## YOUR ASSIGNMENT
Nothing left out, nothing added: return the full set of records.

## DATA TO EXAMINE
◆ ◆ ◆ ◆

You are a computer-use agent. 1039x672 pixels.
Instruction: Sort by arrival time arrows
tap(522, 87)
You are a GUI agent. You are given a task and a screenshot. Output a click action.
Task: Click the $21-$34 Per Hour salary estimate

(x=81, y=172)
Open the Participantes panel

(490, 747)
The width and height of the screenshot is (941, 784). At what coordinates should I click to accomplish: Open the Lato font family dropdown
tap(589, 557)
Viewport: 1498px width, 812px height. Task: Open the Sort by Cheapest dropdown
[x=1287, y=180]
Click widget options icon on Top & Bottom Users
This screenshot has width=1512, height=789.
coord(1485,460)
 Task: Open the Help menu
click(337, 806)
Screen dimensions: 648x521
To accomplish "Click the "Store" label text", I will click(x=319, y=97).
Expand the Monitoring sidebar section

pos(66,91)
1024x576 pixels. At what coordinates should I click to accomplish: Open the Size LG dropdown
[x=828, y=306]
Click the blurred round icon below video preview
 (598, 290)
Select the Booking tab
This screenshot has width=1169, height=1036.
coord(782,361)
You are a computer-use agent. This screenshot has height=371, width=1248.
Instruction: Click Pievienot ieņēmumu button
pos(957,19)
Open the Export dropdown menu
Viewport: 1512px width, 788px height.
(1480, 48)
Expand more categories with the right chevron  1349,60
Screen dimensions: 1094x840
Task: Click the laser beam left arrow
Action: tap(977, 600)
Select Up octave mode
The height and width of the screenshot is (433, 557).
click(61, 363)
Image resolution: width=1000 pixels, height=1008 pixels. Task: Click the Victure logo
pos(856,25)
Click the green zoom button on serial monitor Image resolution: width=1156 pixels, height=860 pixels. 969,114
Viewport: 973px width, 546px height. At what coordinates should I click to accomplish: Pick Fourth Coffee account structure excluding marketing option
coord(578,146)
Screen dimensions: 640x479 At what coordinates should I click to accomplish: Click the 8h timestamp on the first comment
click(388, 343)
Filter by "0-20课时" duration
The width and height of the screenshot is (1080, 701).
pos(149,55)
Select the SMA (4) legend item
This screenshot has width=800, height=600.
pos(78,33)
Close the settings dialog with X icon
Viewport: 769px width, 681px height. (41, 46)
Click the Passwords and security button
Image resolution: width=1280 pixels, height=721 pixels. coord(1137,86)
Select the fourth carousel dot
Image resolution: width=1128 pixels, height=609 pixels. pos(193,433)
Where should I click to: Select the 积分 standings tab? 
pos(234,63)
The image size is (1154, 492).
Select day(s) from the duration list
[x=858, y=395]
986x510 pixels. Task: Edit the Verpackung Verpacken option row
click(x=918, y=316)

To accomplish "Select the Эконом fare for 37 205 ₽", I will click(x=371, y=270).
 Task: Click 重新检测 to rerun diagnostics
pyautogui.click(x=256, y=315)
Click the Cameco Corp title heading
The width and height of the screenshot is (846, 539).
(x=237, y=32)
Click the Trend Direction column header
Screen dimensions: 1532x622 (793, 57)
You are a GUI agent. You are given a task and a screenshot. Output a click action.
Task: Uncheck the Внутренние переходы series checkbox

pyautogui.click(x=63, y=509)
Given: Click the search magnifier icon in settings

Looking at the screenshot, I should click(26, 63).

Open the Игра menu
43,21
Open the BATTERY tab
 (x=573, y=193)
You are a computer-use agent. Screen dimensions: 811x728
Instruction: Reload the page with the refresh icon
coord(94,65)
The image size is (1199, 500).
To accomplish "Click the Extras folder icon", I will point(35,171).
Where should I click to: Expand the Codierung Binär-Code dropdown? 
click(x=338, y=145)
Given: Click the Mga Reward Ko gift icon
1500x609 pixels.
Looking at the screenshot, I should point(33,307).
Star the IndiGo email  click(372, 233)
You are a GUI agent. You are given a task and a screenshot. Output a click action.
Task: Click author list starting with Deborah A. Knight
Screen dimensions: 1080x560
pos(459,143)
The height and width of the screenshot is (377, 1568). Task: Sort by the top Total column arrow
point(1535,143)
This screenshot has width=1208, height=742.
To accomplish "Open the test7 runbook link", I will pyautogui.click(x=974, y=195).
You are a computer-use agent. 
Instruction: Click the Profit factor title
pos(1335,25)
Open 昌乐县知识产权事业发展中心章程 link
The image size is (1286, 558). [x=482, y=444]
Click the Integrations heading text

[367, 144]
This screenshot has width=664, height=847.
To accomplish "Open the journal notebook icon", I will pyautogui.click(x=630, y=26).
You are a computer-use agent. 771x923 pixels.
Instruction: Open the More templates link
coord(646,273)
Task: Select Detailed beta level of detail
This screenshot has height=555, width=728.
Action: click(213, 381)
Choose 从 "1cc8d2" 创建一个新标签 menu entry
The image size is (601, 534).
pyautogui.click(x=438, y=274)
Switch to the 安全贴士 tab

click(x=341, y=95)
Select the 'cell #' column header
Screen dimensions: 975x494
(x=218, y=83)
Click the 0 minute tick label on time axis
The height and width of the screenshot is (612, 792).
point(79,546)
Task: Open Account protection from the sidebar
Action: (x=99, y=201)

◆ ◆ ◆ ◆

## RESPONSE TO THIS EXERCISE
You are a computer-use agent. 1039x672 pixels.
Instruction: Sort by arrival time arrows
tap(522, 87)
You are a GUI agent. You are given a task and a screenshot. Output a click action.
Task: Click the $21-$34 Per Hour salary estimate

(x=81, y=172)
Open the Participantes panel

(490, 747)
The width and height of the screenshot is (941, 784). At what coordinates should I click to accomplish: Open the Lato font family dropdown
tap(589, 557)
Viewport: 1498px width, 812px height. Task: Open the Sort by Cheapest dropdown
[x=1287, y=180]
Click widget options icon on Top & Bottom Users
This screenshot has width=1512, height=789.
coord(1485,460)
 Task: Open the Help menu
click(337, 806)
Screen dimensions: 648x521
To accomplish "Click the "Store" label text", I will click(x=319, y=97).
Expand the Monitoring sidebar section

pos(66,91)
1024x576 pixels. At what coordinates should I click to accomplish: Open the Size LG dropdown
[x=828, y=306]
Click the blurred round icon below video preview
 (598, 290)
Select the Booking tab
This screenshot has width=1169, height=1036.
coord(782,361)
You are a computer-use agent. This screenshot has height=371, width=1248.
Instruction: Click Pievienot ieņēmumu button
pos(957,19)
Open the Export dropdown menu
Viewport: 1512px width, 788px height.
(1480, 48)
Expand more categories with the right chevron  1349,60
Screen dimensions: 1094x840
Task: Click the laser beam left arrow
Action: tap(977, 600)
Select Up octave mode
The height and width of the screenshot is (433, 557).
click(61, 363)
Image resolution: width=1000 pixels, height=1008 pixels. Task: Click the Victure logo
pos(856,25)
Click the green zoom button on serial monitor Image resolution: width=1156 pixels, height=860 pixels. 969,114
Viewport: 973px width, 546px height. At what coordinates should I click to accomplish: Pick Fourth Coffee account structure excluding marketing option
coord(578,146)
Screen dimensions: 640x479 At what coordinates should I click to accomplish: Click the 8h timestamp on the first comment
click(388, 343)
Filter by "0-20课时" duration
The width and height of the screenshot is (1080, 701).
pos(149,55)
Select the SMA (4) legend item
This screenshot has width=800, height=600.
pos(78,33)
Close the settings dialog with X icon
Viewport: 769px width, 681px height. (41, 46)
Click the Passwords and security button
Image resolution: width=1280 pixels, height=721 pixels. coord(1137,86)
Select the fourth carousel dot
Image resolution: width=1128 pixels, height=609 pixels. pos(193,433)
Where should I click to: Select the 积分 standings tab? 
pos(234,63)
The image size is (1154, 492).
Select day(s) from the duration list
[x=858, y=395]
986x510 pixels. Task: Edit the Verpackung Verpacken option row
click(x=918, y=316)

To accomplish "Select the Эконом fare for 37 205 ₽", I will click(x=371, y=270).
 Task: Click 重新检测 to rerun diagnostics
pyautogui.click(x=256, y=315)
Click the Cameco Corp title heading
The width and height of the screenshot is (846, 539).
(x=237, y=32)
Click the Trend Direction column header
Screen dimensions: 1532x622 (793, 57)
You are a GUI agent. You are given a task and a screenshot. Output a click action.
Task: Uncheck the Внутренние переходы series checkbox

pyautogui.click(x=63, y=509)
Given: Click the search magnifier icon in settings

Looking at the screenshot, I should click(26, 63).

Open the Игра menu
43,21
Open the BATTERY tab
 (x=573, y=193)
You are a computer-use agent. Screen dimensions: 811x728
Instruction: Reload the page with the refresh icon
coord(94,65)
The image size is (1199, 500).
To accomplish "Click the Extras folder icon", I will point(35,171).
Where should I click to: Expand the Codierung Binär-Code dropdown? 
click(x=338, y=145)
Given: Click the Mga Reward Ko gift icon
1500x609 pixels.
Looking at the screenshot, I should point(33,307).
Star the IndiGo email  click(372, 233)
You are a GUI agent. You are given a task and a screenshot. Output a click action.
Task: Click author list starting with Deborah A. Knight
Screen dimensions: 1080x560
pos(459,143)
The height and width of the screenshot is (377, 1568). Task: Sort by the top Total column arrow
point(1535,143)
This screenshot has width=1208, height=742.
To accomplish "Open the test7 runbook link", I will pyautogui.click(x=974, y=195).
You are a computer-use agent. 
Instruction: Click the Profit factor title
pos(1335,25)
Open 昌乐县知识产权事业发展中心章程 link
The image size is (1286, 558). [x=482, y=444]
Click the Integrations heading text

[367, 144]
This screenshot has width=664, height=847.
To accomplish "Open the journal notebook icon", I will pyautogui.click(x=630, y=26).
You are a computer-use agent. 771x923 pixels.
Instruction: Open the More templates link
coord(646,273)
Task: Select Detailed beta level of detail
This screenshot has height=555, width=728.
Action: click(213, 381)
Choose 从 "1cc8d2" 创建一个新标签 menu entry
The image size is (601, 534).
pyautogui.click(x=438, y=274)
Switch to the 安全贴士 tab

click(x=341, y=95)
Select the 'cell #' column header
Screen dimensions: 975x494
(x=218, y=83)
Click the 0 minute tick label on time axis
The height and width of the screenshot is (612, 792).
point(79,546)
Task: Open Account protection from the sidebar
Action: (x=99, y=201)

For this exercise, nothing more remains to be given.